Conflitti, differenze e clima organizzativo

innuova
gennaio 17, 2013

4412169012_c883f56d30_nSiamo sicuri che i conflitti siano davvero percepiti come un positivo fermento nelle organizzazioni? Siamo sicuri che la cultura della differenza sia generalmente apprezzata e favorita? Molta letteratura in questi anni si è soffermata su questi temi, descrivendo come un’organizzazione capace di sostenere le differenze possa dimostrarsi maggiormente innovativa ed efficace. Ma quanto davvero questo concetto viene condiviso dalle nostre emozioni? Quanto il fascino che esercita sul nostro raziocinio corrisponde alla diffidenza che impera nel nostro istinto?
In realtà la maggior parte di noi – e la maggior parte delle organizzazioni – cerca di costruirsi intorno un sistema rassicurante che tenda ad offrire soprattutto conferme, che non metta troppo in discussione le nostre convinzioni ed il nostro punto di vista. Anche il concetto di gestione del clima organizzativo sembra orientato più ad attenuare le differenze e le occasioni di confronto che non ad attivare una dinamica di aperto scambio e di valorizzazione della diversità. Gestione del clima, troppo spesso sembra evocare una sorta di pacificazione relazionale composta da una indifferenziata armonia. Occorre dunque provare a farci delle domande che aiutino a comprendere quanto ci muoviamo in contesti favorevoli ad un positivo apprezzamento della diversità e a una accogliente gestione dei conflitti che naturalmente ne possono conseguire.

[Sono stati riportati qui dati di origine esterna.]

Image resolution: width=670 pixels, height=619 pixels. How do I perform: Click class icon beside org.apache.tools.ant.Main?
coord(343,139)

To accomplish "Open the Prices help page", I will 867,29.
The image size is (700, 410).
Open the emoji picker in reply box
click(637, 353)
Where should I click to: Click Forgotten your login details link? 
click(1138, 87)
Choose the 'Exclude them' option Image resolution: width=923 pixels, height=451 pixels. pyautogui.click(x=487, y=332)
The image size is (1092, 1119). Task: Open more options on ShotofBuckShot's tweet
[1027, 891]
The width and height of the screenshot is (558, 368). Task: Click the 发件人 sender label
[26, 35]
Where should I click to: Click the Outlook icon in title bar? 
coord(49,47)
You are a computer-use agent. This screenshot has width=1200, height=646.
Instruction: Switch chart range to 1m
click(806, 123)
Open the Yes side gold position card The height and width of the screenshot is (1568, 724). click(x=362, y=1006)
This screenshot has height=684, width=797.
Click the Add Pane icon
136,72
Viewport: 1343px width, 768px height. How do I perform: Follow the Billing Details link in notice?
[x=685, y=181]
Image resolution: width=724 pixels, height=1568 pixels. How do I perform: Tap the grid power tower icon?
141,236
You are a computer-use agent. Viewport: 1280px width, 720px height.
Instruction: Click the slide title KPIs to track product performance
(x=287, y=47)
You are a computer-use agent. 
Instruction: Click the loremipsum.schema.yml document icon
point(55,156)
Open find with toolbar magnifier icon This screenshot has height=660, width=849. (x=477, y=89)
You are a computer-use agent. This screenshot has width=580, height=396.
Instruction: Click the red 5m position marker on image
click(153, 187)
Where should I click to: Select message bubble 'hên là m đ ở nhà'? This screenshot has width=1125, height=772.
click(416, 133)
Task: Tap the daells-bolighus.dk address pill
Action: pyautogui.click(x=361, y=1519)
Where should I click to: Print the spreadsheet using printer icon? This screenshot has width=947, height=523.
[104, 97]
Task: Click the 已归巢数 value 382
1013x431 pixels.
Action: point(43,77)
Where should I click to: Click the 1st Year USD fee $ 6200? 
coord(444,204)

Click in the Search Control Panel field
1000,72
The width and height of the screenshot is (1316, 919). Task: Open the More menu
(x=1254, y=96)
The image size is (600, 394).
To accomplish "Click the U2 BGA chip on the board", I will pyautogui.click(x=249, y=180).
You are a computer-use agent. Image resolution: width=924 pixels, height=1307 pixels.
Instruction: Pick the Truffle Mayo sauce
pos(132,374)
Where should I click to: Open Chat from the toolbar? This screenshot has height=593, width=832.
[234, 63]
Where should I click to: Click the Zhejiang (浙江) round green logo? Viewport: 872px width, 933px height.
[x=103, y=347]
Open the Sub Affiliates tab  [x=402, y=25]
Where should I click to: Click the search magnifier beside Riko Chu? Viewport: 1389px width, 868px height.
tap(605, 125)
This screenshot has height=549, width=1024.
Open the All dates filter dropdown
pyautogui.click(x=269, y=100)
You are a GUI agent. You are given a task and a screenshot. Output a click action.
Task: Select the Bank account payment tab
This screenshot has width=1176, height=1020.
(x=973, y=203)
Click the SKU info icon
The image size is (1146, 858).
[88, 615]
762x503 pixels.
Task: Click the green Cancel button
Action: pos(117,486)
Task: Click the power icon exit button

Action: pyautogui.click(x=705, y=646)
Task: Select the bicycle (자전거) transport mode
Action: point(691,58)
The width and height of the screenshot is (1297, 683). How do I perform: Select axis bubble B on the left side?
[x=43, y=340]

  • Quali sono le emozioni che sorgono nella mia pancia nel momento in cui mi trovo di fronte ad opinioni e visioni differenti dalle mie?
  • In quale misura cerco occasioni per conoscere e frequentare idee differenti? In quale misura attraggono la mia curiosità? Quanto ricerco conoscenze diverse da quelle che ho consolidato?
  • Quali reazioni esprimo di fronte a soluzioni differenti da quelle che io vedo come corrette? Quanto sono disposto a metterle in discussione? Quanto sento la necessità di imporre la mia soluzione?
  • Quanto tendo a vivere le idee differenti come contrapposizione? Quanto la mia organizzazione vive in questo modo e quindi cerca di evitare e di omologare?
  • In quale misura l’organizzazione nella quale mi trovo offre spazi reali per la costruzione di pensiero alternativo?
  • Chi sono le persone che nella mia organizzazione fanno strada? Quale visione portano?